Les rendements des obligations d'État
néo-zélandaises et australiennes à 10 ans sont intéressants.

L’appétit pour la dette gouvernementale de qualité se propage sur l’ensemble des marchés. Ces quatre derniers mois, la convergence des taux a été assez nette sur le 10 ans qui se situe dans une fourchette de -50 à 100 points de base (pb) pour les marchés développés. A l’avenir, cet écart de 150 pb devrait encore se réduire. 

Les rendements des obligations d'État néo-zélandaises et australiennes à 10 ans à respectivement, 92 et 85 pb, sont intéressants.
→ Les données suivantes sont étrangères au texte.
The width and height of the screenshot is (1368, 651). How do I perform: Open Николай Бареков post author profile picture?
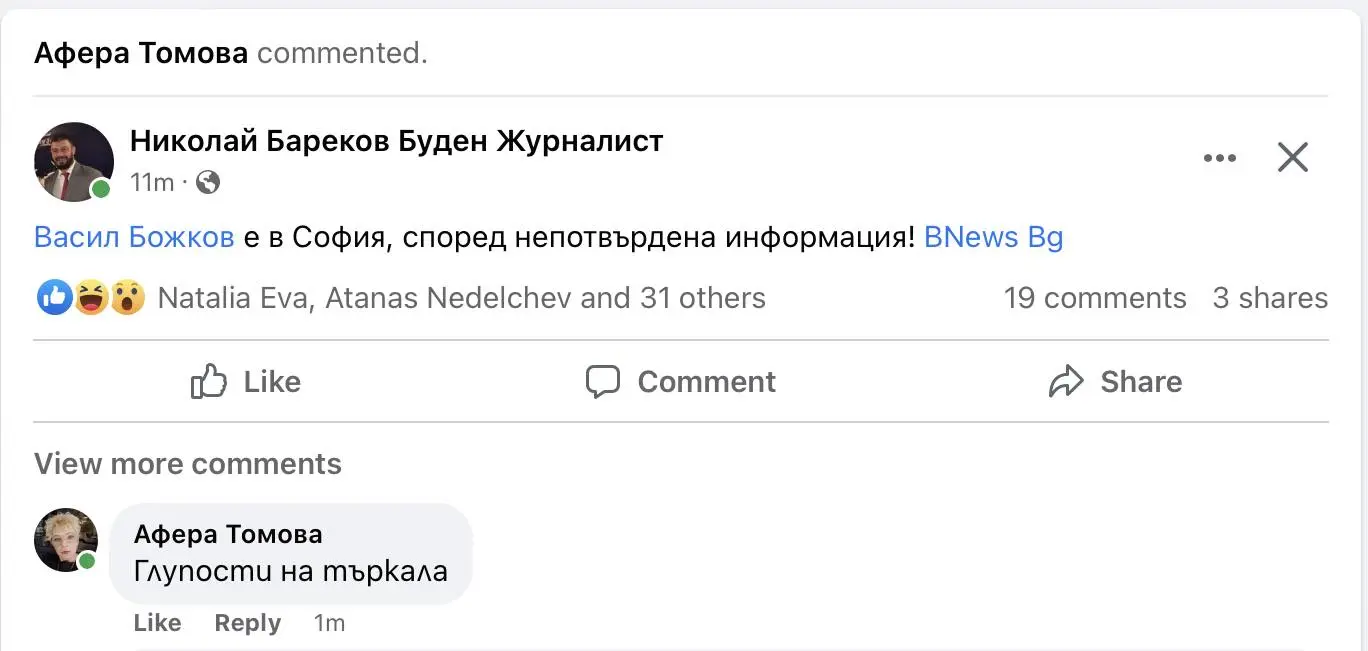click(73, 161)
Et pour les investisseurs internationaux, les 10 ans américains et canadiens à respectivement 64 et 50 pb continuent d’offrir une bonne protection. En comparaison, les rendements des emprunts d’Etat à 10 ans des pays les plus solides de l'UEM paraissent maigres (-15 pb pour la France et la Belgique à -50 pb pour l'Allemagne et la Suisse). Les seules exceptions dans ce paysage de faibles rémunérations sont souvent des pays caractérisés par un environnement politique incertain: Italie (1,28%), Corée du Sud (1,30%), Pologne (1,35%) et Hongrie (2,05%).

Finie la spéculation intra-européenne?

Durant ces trois dernières semaines, les emprunts d’Etat de l’UEM ont réalisé de belles performances (+ 1,75%) et ils terminent ce premier semestre avec une hausse d’environ 2% depuis le début de l’année. Si l’on s’en tient au scénario central, il ne devrait plus y avoir de crises de la dette souveraine en Europe. En effet, l’entente franco-allemande et le soutien général apporté aux propositions de la Commission européenne (budget pluriannuel accru pour l’UE et financement conjoint d'un fonds de relance de l'UE) sont des éléments clés qui permettent de contrecarrer toute tendance à la divergence des taux, telle que nous les avons connues durant ces douze dernières années.

Dans l’ensemble, les investisseurs taux fixes
ont su tirer leur épingle du jeu au premier semestre.

La BCE et les différents dirigeants politiques de l’UEM ont envoyé un signal clair aux spéculateurs : leurs actions potentielles seront contrées au moyen des achats d’actifs et par la solidarité fiscale entre les différents pays. La baisse des tensions au niveau des différentiels de taux qui interviendra ces prochaines années pourrait s’apparenter à ce qui a été observé durant la seconde partie des années 1990, lorsque la spéculation sur les différentes monnaies nationales de l’UE avait progressivement diminué.

Les investisseurs en obligations de l'UEM devront accepter le ralentissement de la progression de leur capital, mais ils pourront néanmoins apprécier les rendements positifs émanant de courbes de rendement nationales toujours relativement pentues. 

Dans l’ensemble, les investisseurs taux fixes ont su tirer leur épingle du jeu au premier semestre, malgré le choc systémique provoqué par le coronavirus. Cependant, le chemin de la reprise sera encore long et pavé d’incertitudes. Les marchés financiers continueront d’être soutenus par les mesures mises en place tant au niveau monétaire que budgétaire, mais ce soutien pourrait parfois ne pas suffire. C’est la raison pour laquelle les portefeuilles doivent être élaborés avec le plus grand soin, en sélectionnant les Etats et les entreprises qui présentent de solides bilans.